After his arrival in Ankara on December 27 th, 1919 Mustafa Kemal Atatürk first stayed at the School of Agriculture and then at the lodgings in the Ankara Railway Station. Later still, the house of Bulguradze Tevfik Efendi was bought by the citizens of Ankara and given to Atatürk. The building, a two-storey house with a garden, was called the Army Kiosk since Atatürk was the commander -in- chief of the Turkish armies. With time this building became inadequate and the task of turning it into a more suitable residence was given to the architect Vedat Bey. The work was completed in 1924 and the building had served as the first presidential palace until 1932 when it was superseded by the New Presidential Kiosk. In 1950 the building was opened to the public as the Atatürk Museum, displaying items used by Atatürk in their original setting.
On entering through glass entrance door of the museum, one comes first to a small hall decorated with mirrors and then to a larger hall. There is a general visitors reception room called the "Green Room" to the right; to the left - there is another room divided into two sections for receiving envoys and foreign visitors. Facing the entrance are a dining room and a "tower room".
Stairs lead to the upper storey, where one first comes to a small bedroom on the right-hand side. From here a door gives access to the upstairs anteroom. This room has a typical oriental appearance, being furnished with carpets, a divan and a brazier. It has a balcony overlooking the city on the side above the main entrance. The anteroom leads to the Atatürk's bedroom and a suite bathroom. The tower room next to the bedroom was made into a library and a study. Book shelves are also arranged along the glass-paned corridor between the bedroom and a tower room. The library has windows looking out to the front and side of the building and its walls are lined with walnut coloured old-style shelves and glass-fronted cupboards. In the middle there are sofas and a large desk at which Atatürk wrote his most famous speech, the "Big Nutuk". The polygonal tower room with its conical roof and the library were Atatürk's favourite places, where he shut himself in and worked for days at a stretch.

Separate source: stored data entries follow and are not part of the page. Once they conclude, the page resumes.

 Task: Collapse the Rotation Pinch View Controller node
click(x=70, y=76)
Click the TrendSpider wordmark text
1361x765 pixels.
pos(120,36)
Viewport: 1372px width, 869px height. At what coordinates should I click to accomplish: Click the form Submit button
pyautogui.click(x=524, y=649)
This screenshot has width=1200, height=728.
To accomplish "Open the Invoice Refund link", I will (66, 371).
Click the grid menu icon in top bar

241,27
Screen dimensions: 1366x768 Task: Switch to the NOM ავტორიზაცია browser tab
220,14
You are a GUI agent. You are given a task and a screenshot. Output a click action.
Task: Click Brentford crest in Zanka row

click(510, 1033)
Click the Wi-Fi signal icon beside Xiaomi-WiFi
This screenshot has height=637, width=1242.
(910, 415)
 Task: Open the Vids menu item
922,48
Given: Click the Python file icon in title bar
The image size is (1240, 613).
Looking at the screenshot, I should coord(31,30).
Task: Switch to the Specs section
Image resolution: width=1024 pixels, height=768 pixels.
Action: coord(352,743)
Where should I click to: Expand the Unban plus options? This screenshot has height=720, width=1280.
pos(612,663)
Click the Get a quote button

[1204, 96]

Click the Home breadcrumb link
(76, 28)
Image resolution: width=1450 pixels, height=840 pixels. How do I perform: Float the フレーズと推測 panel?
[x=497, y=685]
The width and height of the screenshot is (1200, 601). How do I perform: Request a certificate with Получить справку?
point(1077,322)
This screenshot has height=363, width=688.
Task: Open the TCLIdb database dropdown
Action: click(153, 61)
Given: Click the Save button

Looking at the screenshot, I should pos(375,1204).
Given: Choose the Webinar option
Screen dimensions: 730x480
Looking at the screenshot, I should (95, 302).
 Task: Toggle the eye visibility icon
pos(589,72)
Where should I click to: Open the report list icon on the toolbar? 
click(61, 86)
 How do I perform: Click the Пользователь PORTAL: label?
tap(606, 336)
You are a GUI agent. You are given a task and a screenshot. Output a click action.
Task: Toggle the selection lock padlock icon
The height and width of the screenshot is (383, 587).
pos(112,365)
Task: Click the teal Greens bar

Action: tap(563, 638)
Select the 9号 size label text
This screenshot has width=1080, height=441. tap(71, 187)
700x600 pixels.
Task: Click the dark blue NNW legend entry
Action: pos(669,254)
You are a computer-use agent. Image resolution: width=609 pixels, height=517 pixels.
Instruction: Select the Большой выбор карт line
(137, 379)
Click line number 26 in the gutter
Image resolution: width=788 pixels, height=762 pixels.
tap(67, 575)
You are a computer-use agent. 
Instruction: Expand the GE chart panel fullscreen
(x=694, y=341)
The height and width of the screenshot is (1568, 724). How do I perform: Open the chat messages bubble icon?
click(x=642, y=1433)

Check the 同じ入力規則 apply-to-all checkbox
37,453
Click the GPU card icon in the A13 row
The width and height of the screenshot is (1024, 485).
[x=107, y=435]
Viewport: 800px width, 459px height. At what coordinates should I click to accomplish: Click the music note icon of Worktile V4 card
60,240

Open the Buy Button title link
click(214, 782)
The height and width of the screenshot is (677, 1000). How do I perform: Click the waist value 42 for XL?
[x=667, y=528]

Both the upper and the lower storey of the kiosk were decorated according to the Atatürk's tastes. The furniture, the ceiling ornaments and the wood, plaster and tile decorations are some of the finest examples of the Turkish handicrafts.
The kiosk, presently colsed to visitors, is one of the Ankara's most attractive buildings with its well kept garden and trees. It is also one of the city's most prominent sights, being the place where the "Great Leaden" Atatürk spent ten years of his life and where cherished memories of him are kept alive.